Earth Is Surrounded by a 1000 Light Year Wide Bubble Carved Out by Supernovas

The cosmic void is surrounded by multiple star-forming regions created by the explosions. Earth is slap bang in the middle of a 1,000 light-year-wide bubble with a dense surface birthing thousands of baby stars. 

Researchers have long wondered what created this "superbubble." Now, a new study suggests that at least 15 powerful star explosions inflated this cosmic bubble. 

Astronomers in the 1970s first discovered the gigantic void, known as the Local Bubble, after realizing that no stars had formed inside the blob for around 14 million years. The only stars inside the bubble either existed before the bubble emerged or formed outside the void and are now passing through; the sun is one such trespasser. 

This setup had suggested that several supernovas were responsible for this void.

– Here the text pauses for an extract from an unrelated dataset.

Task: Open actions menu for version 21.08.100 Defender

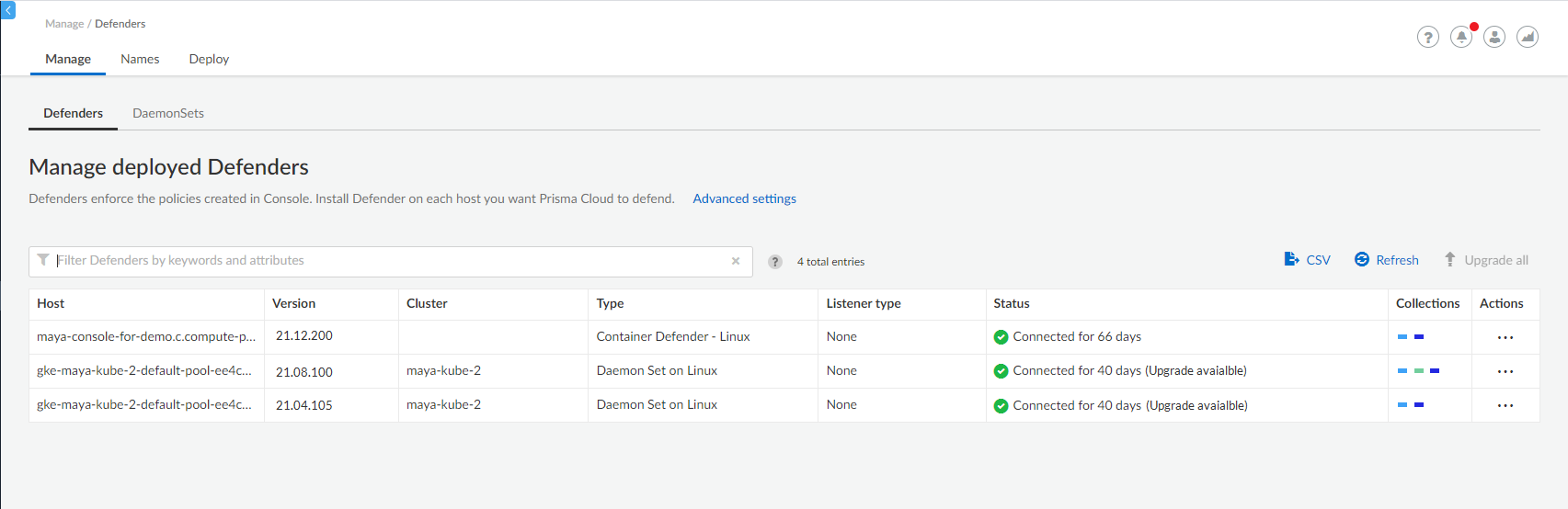Action: [x=1505, y=371]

Those stellar explosions, the researchers said, would have blasted the materials needed to make new stars, such as hydrogen gas, to the edge of a huge area in space, leaving behind the Local Bubble that's surrounded by a frenzy of star births. 

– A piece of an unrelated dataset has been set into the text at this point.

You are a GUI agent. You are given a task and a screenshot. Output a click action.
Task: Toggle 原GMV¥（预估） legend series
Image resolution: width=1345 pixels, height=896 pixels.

In a new study, published online Jan. 12 in the journal Nature, researchers accurately mapped the star-forming regions surrounding the Local Bubble and, in doing so, calculated how fast the superbubble is expanding. 

This allowed the team to work out exactly how many supernovas were needed to carve out the gigantic cosmic void and better understand how star-forming regions are created across the Milky Way.